TEXTE À LIRE:
┌──
Il en va d'abord ainsi du néologisme «lituraterre» qui donne son titre à l'article et se trouve présenté en ces termes peu éclairants — dans les lignes d'introduction:

Ce mot se légitime de l'Ernout et Meillet: lino, litura, liturarius. Il m'est venu, pourtant, de ce jeu du mot dont il arrive qu'on fasse esprit: le contrepet revenant aux lèvres, le renversement à l'oreille.

Ce dictionnaire (qu'on y aille) m'apporte auspice d'être fondé d'un départ que je prenais (partir, ici est répartir) de l'équivoque dont Joyce (James Joyce, dis-je) glisse d'a letter à a litter, d'une lettre (je traduis) à une ordure.

Quant à l'autre terme qui pose problème, il s'agit de celui de «lettre», qui désigne, semble-t-il, la notion sur laquelle porte le texte de Lacan, mais dont celui-ci se garde bien de donner, tout au long de ces huit pages, la moindre définition.

Ce premier facteur d'obscurité qu'est la non-définition des notions peut aisément être décuplé dans ses effets par le recours à une syntaxe compliquée, dont on ne peut guère dire dans le cas de Lacan qu'elle tende à simplifier la lecture du texte:

Entre centre et absence, entre savoir et jouissance, il y a littoral qui ne vire au littéral qu'à ce que ce virage, vous puissiez le prendre le même à tout instant. C'est de ça seulement que vous pouvez vous tenir pour agent qui le soutienne.

Ce qui se révèle de ma vision du ruissellement, à ce qu'y domine la rature, c'est qu'à se produire d'entre les nuages, elle se conjugue à sa source, que c'est bien aux nuées qu'Aristophane me hèle de trouver ce qu'il en est du signifiant: soit le semblant, par excellence, si c'est de sa rupture qu'en pleut, effet à ce qu'il s'en précipite, ce qui y était matière en suspension.
└──
EXTRAIT DE DONNÉES:
┌──
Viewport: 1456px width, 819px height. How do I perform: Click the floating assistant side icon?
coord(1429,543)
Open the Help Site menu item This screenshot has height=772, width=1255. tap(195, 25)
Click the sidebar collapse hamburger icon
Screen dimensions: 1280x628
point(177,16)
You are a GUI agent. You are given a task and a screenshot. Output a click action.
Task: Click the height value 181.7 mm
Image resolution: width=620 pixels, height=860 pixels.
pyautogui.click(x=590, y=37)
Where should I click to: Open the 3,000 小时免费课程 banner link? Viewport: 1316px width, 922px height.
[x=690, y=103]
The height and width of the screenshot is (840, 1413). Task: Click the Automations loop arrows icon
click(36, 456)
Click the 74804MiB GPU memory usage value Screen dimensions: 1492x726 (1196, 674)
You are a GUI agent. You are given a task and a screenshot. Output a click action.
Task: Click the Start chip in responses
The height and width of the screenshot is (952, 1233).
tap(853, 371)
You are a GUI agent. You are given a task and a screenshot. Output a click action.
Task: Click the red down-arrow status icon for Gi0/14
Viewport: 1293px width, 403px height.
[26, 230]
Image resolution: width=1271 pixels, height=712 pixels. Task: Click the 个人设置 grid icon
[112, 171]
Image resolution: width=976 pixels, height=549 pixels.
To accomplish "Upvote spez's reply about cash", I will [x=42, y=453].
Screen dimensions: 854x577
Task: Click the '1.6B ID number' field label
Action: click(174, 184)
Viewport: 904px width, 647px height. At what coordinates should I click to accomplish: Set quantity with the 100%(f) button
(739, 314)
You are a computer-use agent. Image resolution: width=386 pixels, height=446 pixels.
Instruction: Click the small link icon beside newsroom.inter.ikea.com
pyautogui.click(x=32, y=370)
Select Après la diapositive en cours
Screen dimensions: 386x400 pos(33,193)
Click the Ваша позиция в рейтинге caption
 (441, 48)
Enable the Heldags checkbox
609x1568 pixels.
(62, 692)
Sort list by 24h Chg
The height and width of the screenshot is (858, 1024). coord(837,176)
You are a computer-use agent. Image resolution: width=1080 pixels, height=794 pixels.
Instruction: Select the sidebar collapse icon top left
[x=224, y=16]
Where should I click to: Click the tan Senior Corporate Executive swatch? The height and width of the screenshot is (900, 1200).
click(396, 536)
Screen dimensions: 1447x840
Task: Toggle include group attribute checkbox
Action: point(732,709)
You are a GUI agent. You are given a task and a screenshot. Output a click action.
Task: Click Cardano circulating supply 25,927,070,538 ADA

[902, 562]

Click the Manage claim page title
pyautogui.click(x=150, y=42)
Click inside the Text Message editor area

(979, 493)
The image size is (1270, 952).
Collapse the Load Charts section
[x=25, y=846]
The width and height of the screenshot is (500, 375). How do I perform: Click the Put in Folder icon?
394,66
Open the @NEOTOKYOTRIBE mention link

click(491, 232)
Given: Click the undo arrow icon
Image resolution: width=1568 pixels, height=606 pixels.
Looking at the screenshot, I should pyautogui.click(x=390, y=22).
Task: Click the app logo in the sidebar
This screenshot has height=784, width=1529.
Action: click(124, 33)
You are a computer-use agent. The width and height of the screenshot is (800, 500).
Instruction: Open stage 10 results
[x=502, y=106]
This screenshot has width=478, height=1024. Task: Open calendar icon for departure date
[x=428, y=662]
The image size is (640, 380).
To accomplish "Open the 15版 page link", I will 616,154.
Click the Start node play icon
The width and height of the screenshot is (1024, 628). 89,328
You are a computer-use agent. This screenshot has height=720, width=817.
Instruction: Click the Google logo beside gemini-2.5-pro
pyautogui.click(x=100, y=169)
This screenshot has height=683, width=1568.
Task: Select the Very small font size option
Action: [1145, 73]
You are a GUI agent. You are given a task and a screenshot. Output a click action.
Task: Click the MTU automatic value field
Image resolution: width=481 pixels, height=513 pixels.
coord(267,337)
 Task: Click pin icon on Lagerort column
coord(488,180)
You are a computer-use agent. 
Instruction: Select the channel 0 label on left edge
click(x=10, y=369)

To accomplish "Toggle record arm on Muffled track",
└──
TRAVAIL DEMANDÉ:
Poursuivez le texte sur l'obscurité de l'article « Lituraterre » après la dernière phrase citée. La liste n'est pas nécessaire ici.

RÉSULTAT FINAL:
Si l'utilisation de termes inconnus et la complexité de la syntaxe ne sont pas inutiles pour demeurer incompris, elles ne sauraient cependant suffire à elles seules à rendre un texte incompréhensible. Outre qu'il est possible de rechercher dans un dictionnaire le sens des mots et de simplifier la syntaxe en supprimant les contorsions inutiles, ces deux premiers moyens ont pour inconvénient de cerner avec précision les lieux d'incompréhension. Or la meilleure manière de susciter celle-ci est de rendre insituable la source de l'obscurité, et donc de brouiller la notion même de lieu.

Un bon moyen de perturber celle-ci — le troisième — est de jouer sur l'allusion. Tout texte renvoie à d'autres textes. Si ceux-ci ne sont pas cités, ou ne le sont qu'imparfaitement, il y a de bonnes chances que la clarté du texte en soit sensiblement affectée:

Ma critique, si elle a lieu d'être tenue pour littéraire, ne saurait porter, je m'y essaie, que sur ce que Poe fait d'être écrivain à former un tel message sur la lettre. Il est clair qu'à ne pas le dire tel quel, ce n'est pas insuffisamment, c'est d'autant plus rigoureusement qu'il l'avoue.

Néanmoins l'élusion n'en saurait être élucidée au moyen de quelque trait de sa psychobiographie: bouchée plutôt qu'elle en serait.

(Ainsi la psychanalyste qui a récuré les autres textes de Poe, ici déclare forfait de son ménage.)

Bien que ce passage me reste, comme les autres, largement obscur, je suis en mesure de décrypter l'une des allusions, celle qui concerne Marie Bonaparte, auteure d'une biographie psychanalytique d'Edgar Poe, à laquelle Lacan se garde bien de renvoyer explicitement. Mais il n'est pas exclu que d'autres allusions que je ne perçois pas figurent alentour et expliquent ma difficulté à comprendre le passage.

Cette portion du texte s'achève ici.